### Exercise description
Determine how many lines in the rows below contain the string "Task", treating uppercase and lowercase letters as distinct. Reply with the number alone.

______

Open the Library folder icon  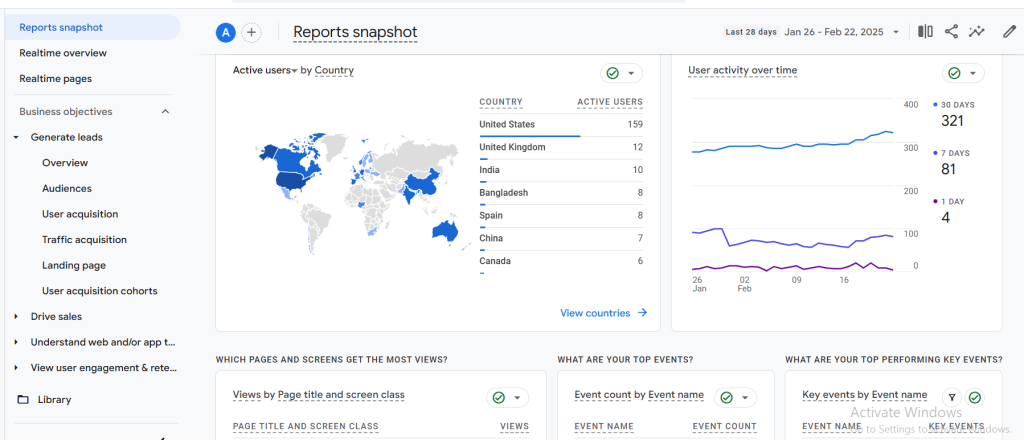[x=24, y=400]
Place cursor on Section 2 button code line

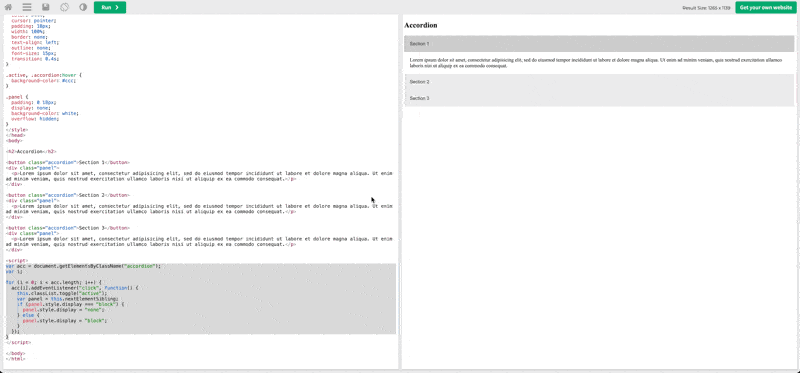click(x=68, y=195)
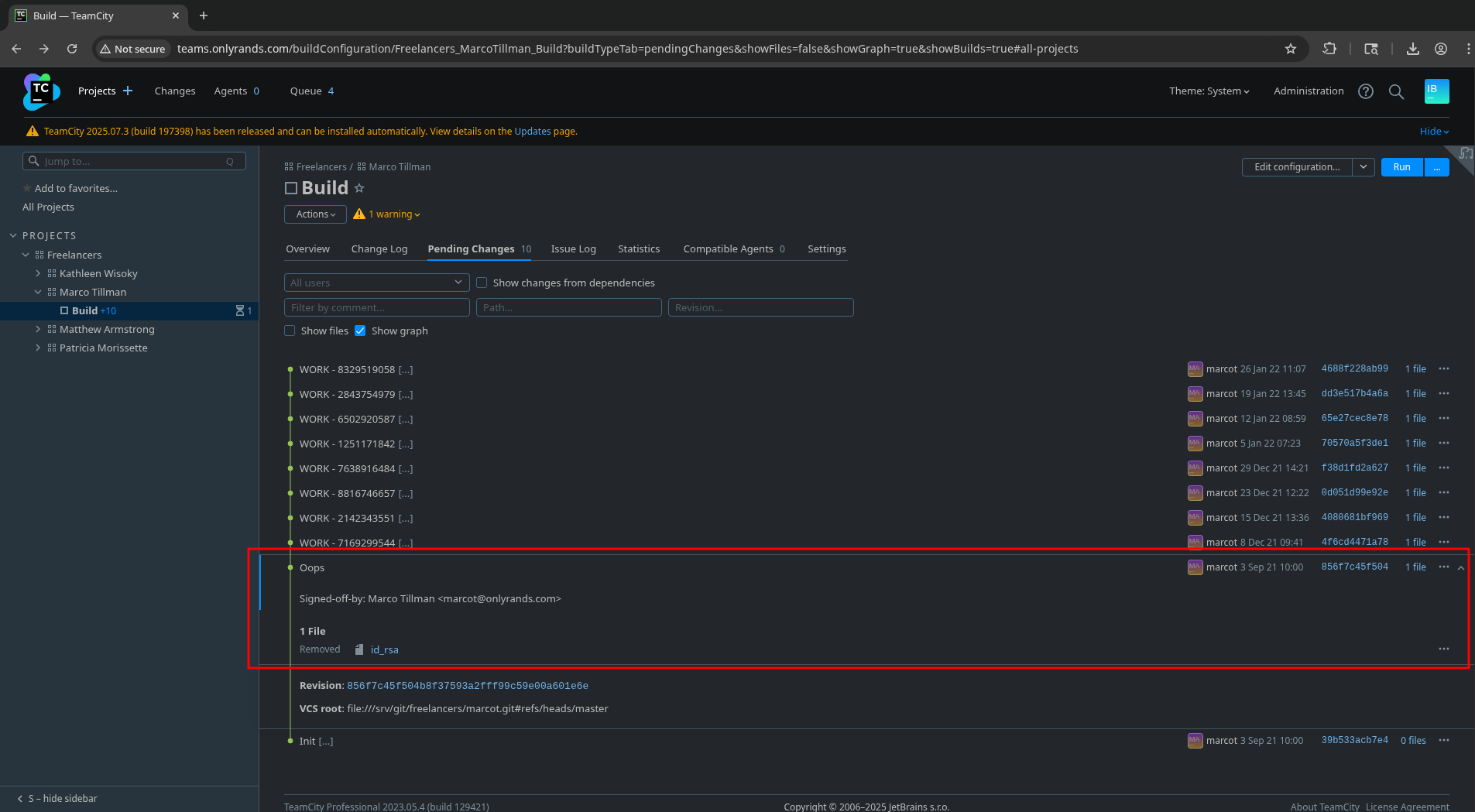The height and width of the screenshot is (812, 1475).
Task: Expand the Kathleen Wisoky project tree
Action: [x=38, y=273]
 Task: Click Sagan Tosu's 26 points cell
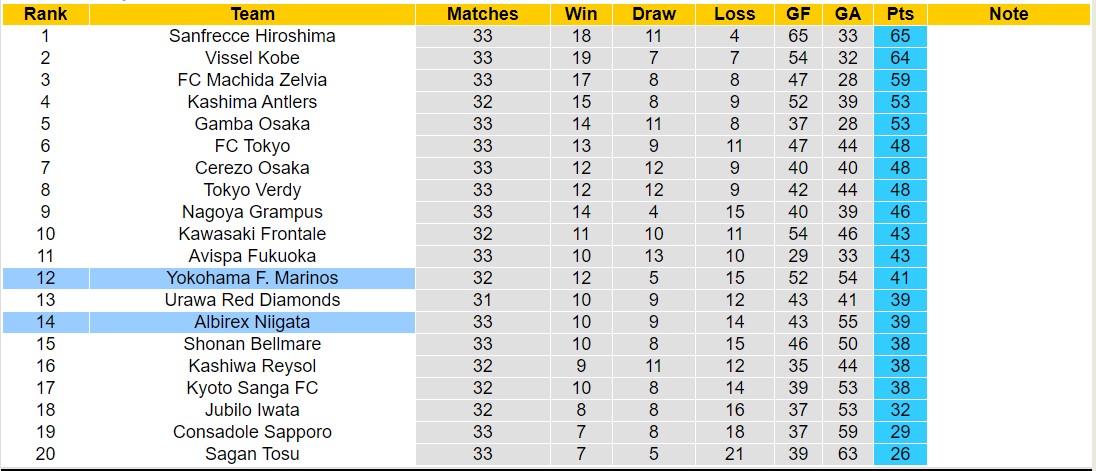pyautogui.click(x=899, y=454)
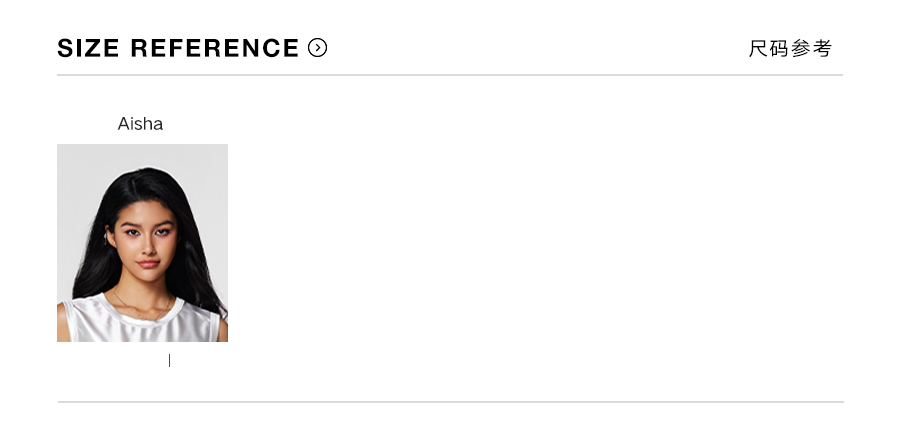Screen dimensions: 900x427
Task: Select the Aisha model name
Action: click(140, 124)
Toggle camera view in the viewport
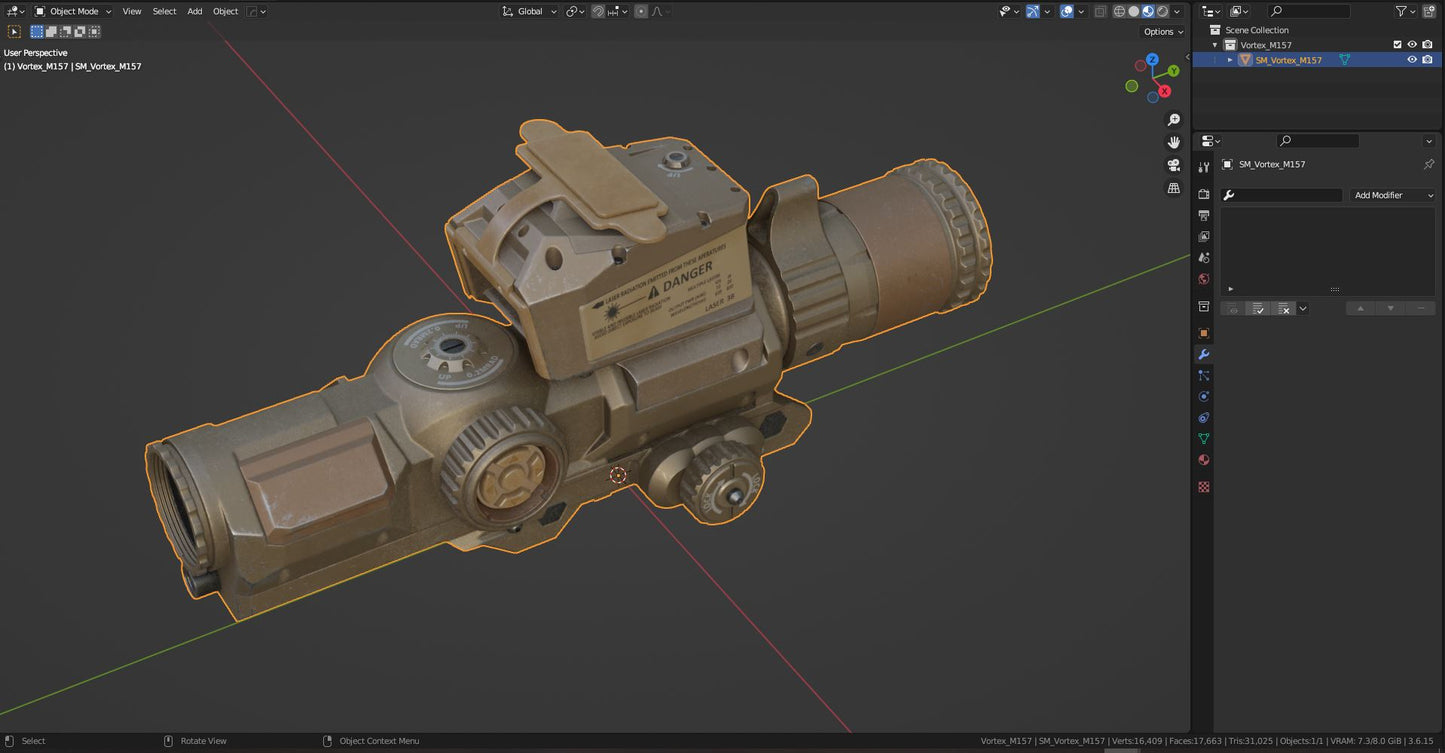 (1174, 165)
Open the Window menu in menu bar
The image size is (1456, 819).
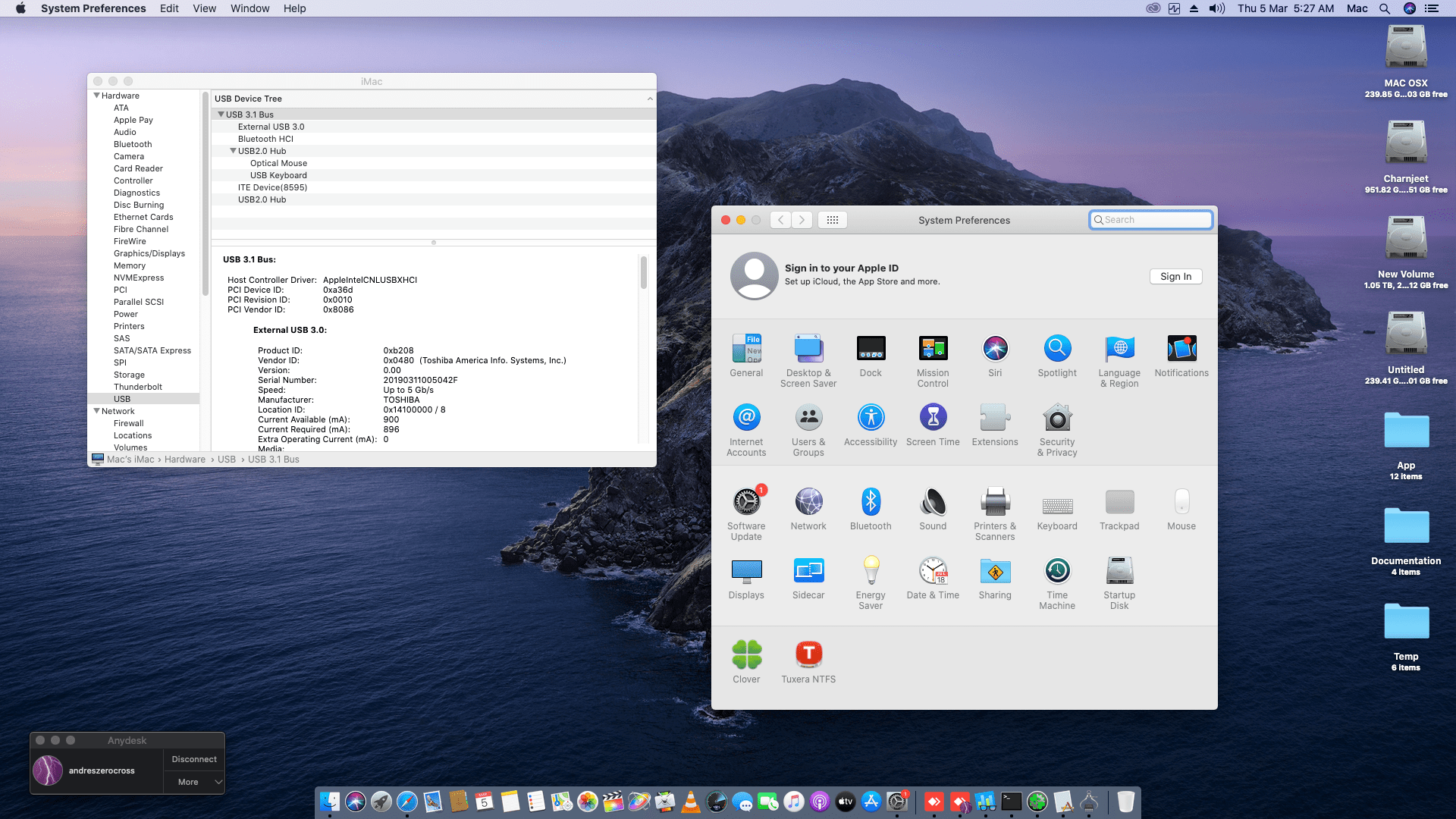point(249,8)
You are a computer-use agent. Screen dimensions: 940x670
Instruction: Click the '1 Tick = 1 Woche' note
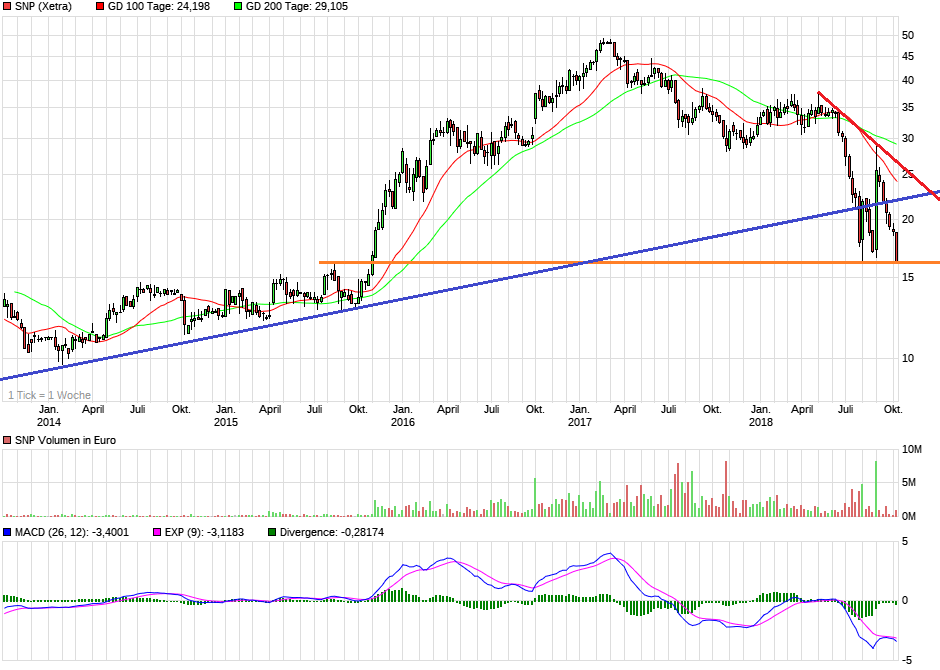tap(50, 395)
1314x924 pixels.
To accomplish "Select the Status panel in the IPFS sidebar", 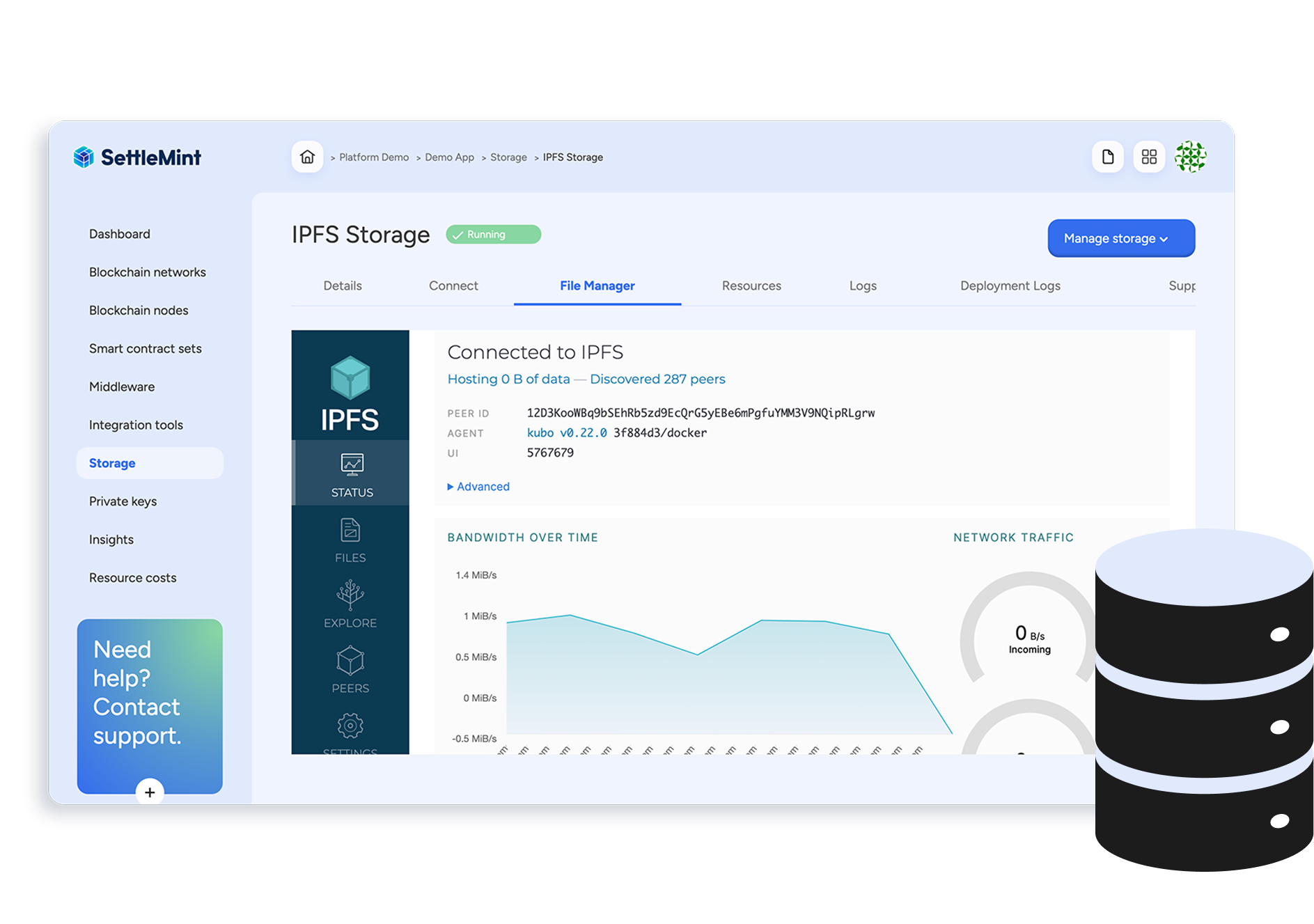I will click(350, 473).
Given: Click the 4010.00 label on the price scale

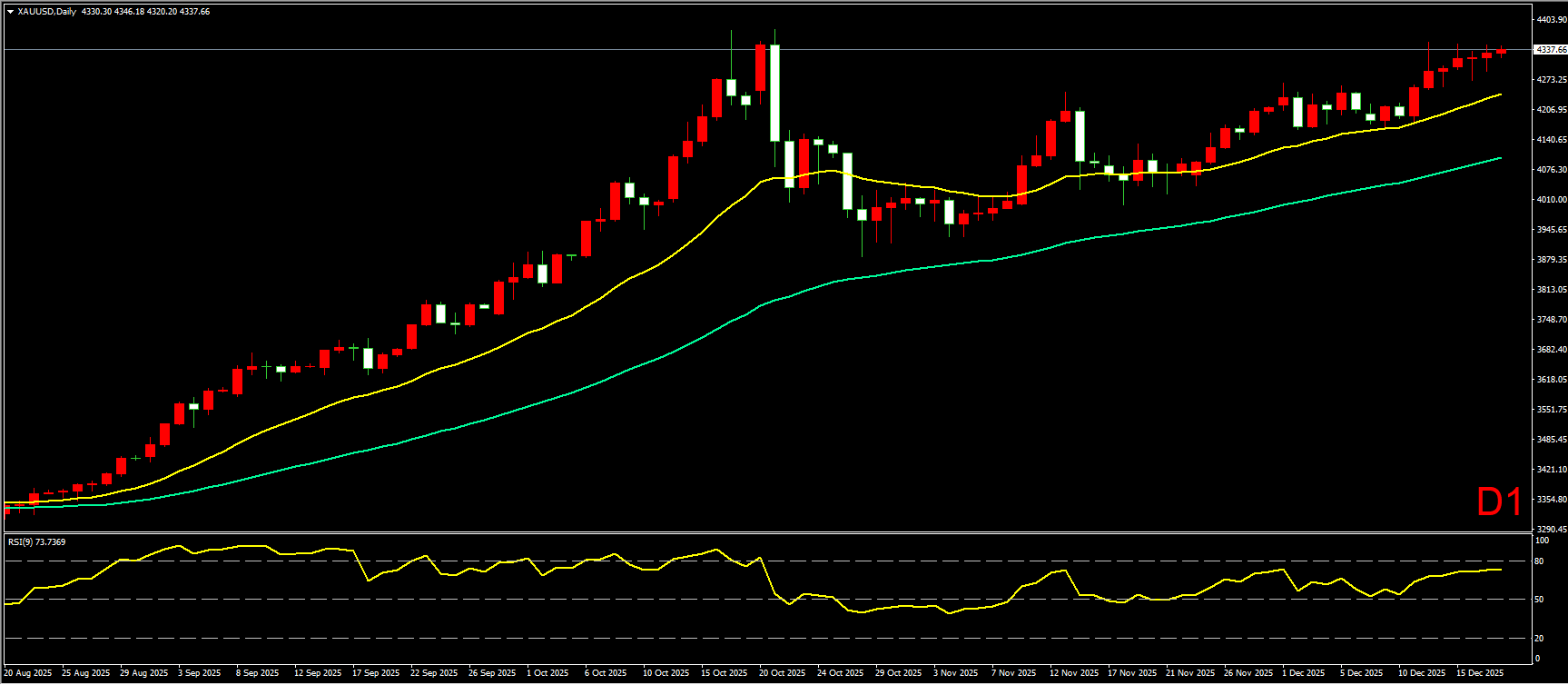Looking at the screenshot, I should 1550,199.
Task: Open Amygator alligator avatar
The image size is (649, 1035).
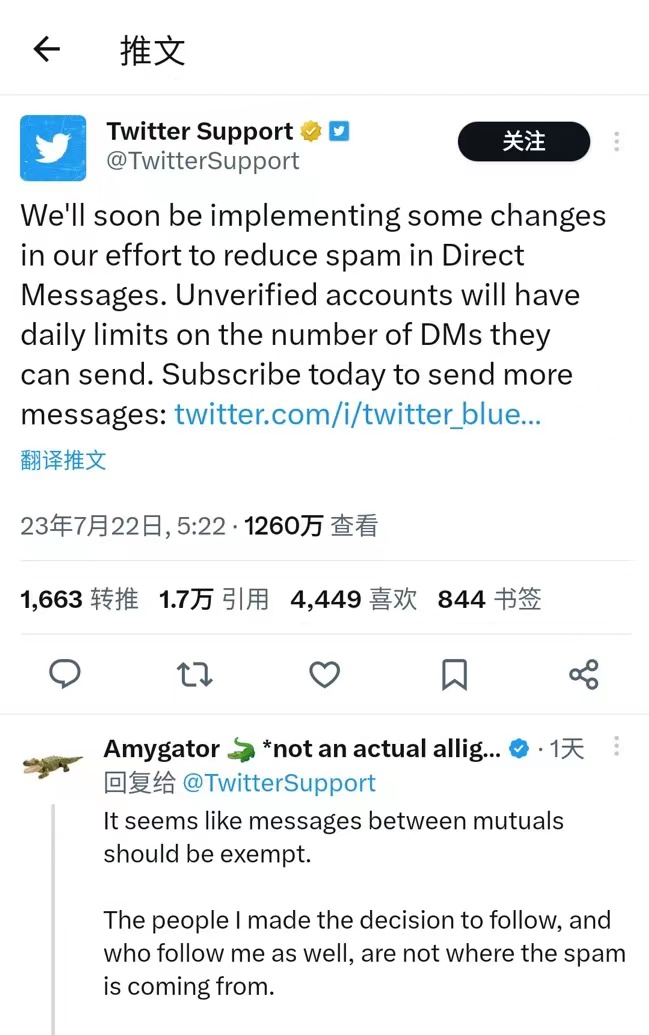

______

### Solution
4